The same push toward specialization applies to how models interact with people, not just what they predict. Thinking Machines is training what it calls an **“interaction model”** for continuous, two-way exchange across audio, video, and text, rather than the familiar turn-taking pattern where a user speaks, waits, and receives a finished response. The key design choice is that the model works in real time, listening, responding, and tracking visual cues while deeper reasoning and tool use happen in the background. The enterprise relevance is direct: customer support, field service, sales coaching, clinical workflows, industrial operations, and design reviews all involve interruption, demonstration, and real-time correction. These are not clean prompt-and-response tasks. In many settings, the best interface is less like filing a ticket and more like working alongside a capable colleague. This is still a research preview with real constraints around connectivity and session length, but the direction is one that product and platform teams should be tracking.

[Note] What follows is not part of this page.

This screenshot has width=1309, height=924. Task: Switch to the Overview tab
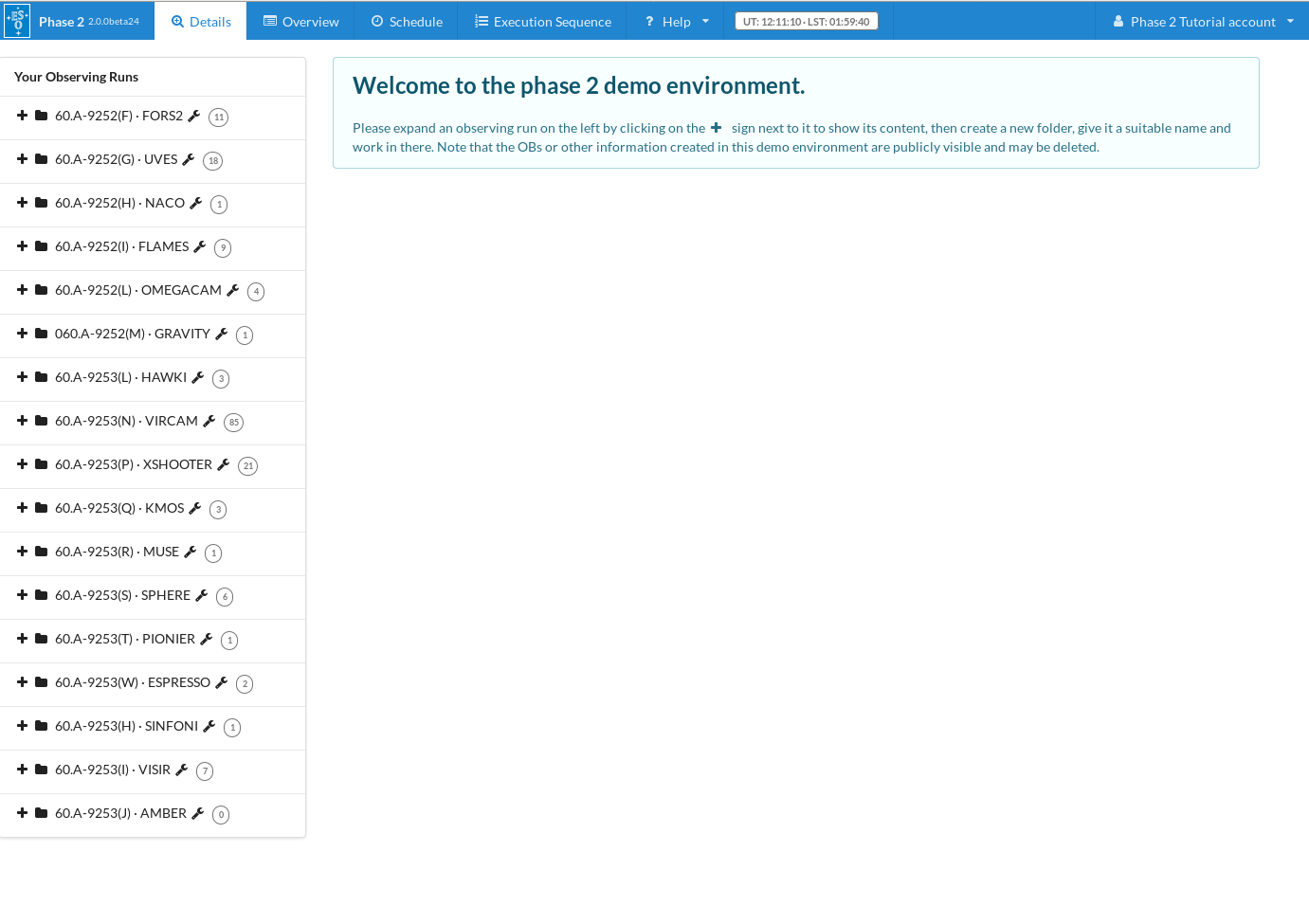[x=300, y=21]

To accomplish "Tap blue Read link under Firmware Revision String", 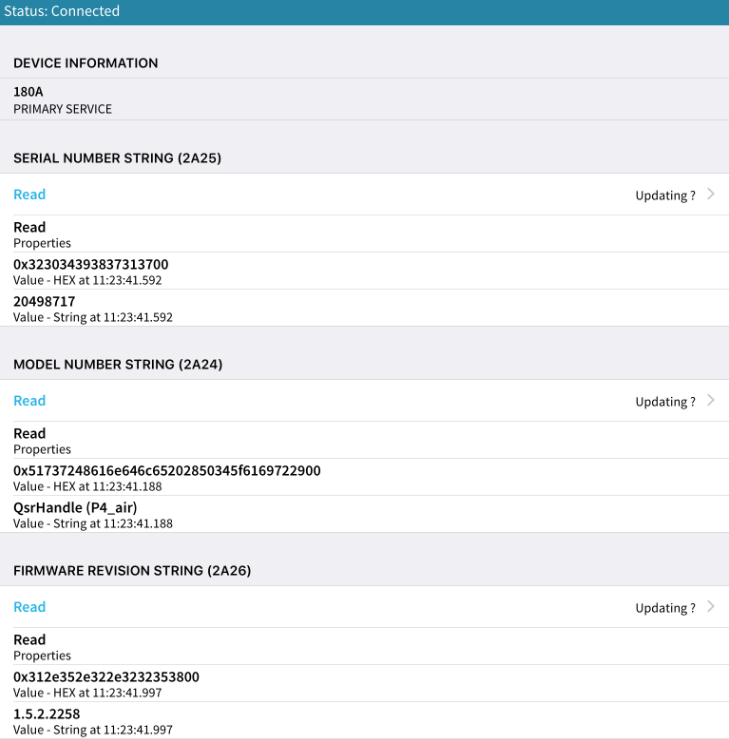I will [30, 606].
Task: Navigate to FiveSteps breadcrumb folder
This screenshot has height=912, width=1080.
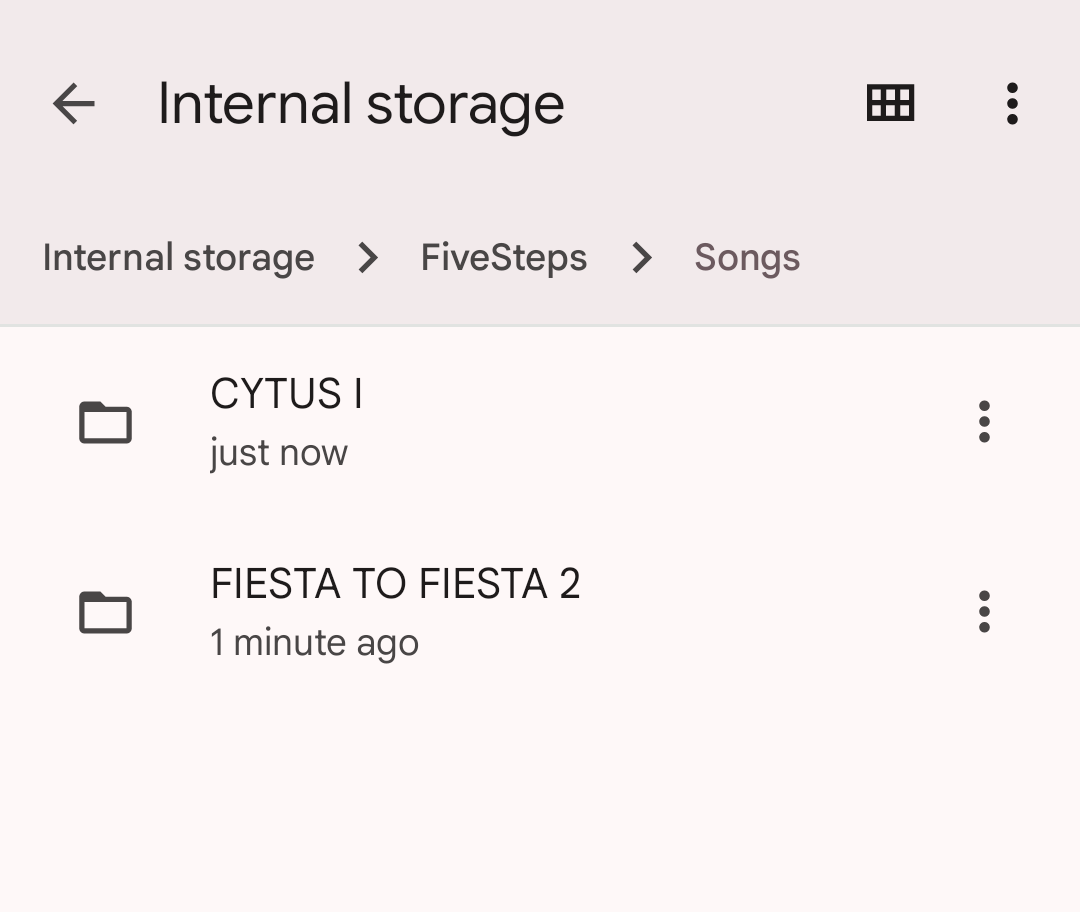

There is also a related wave of specialized interface models that expand where AI can be embedded in workflows. Google DeepMind’s AI-enabled pointer imagines assistance that follows users across applications, understands what is on screen, and accepts natural instructions like “fix this” or “move that” without requiring a carefully written prompt. OpenAI’s real-time voice models point in a similar direction, with separate models for live reasoning, translation, and streaming transcription. The common thread is that these are less about building a general chatbot and more about making AI useful at the point of work. Put those alongside the structured data and observability models covered earlier and a clearer picture emerges: enterprise AI is developing a stack of specialized models, from prediction engines on relational and telemetry data to real-time interaction layers, all coordinated around the workflows where value is actually created.

##### 基础模型开始专业化

World models 是一个我尚未充分讨论的新兴类别。这里有很多事情正在发生，其中一些确实很有趣。但我知道的世界模型工作还没有集中在我在思考的企业级流程上。最近与 Rhoda AI 创始人 Changan Chen 和 Odyssey 创始人 Jeff Hawke 的对话让我明白了这一点。Rhoda 正在将视频原生基础模型应用于机器人任务，如倾倒、退货处理和集装箱拆解。Odyssey 正在构建交互式世界模拟，早期主要用于游戏、机器人、媒体和其他视觉环境。这些都是重要的方向，但它们更接近物理系统和模拟世界，而不是大多数企业人工智能路线图中占据主导地位的操作数据、预测问题和知识工作界面。

更大的收获是基础模型开始以有用的方式专业化。LLMs 和多模态聊天机器人仍将居于核心地位，但它们不会独自支撑企业 AI 架构。企业 AI 很可能依赖于一系列更具针对性的模型：关系模型用于结构化数据，时间序列模型用于预测，可观测性模型用于生产系统，交互模型用于实时工作，最终在仿真和物理推理重要的领域使用世界模型。更好的终局不是一款能处理一切的大模型，而是一个路由层，它可以阅读任务并将其指派给合适的模型来完成工作。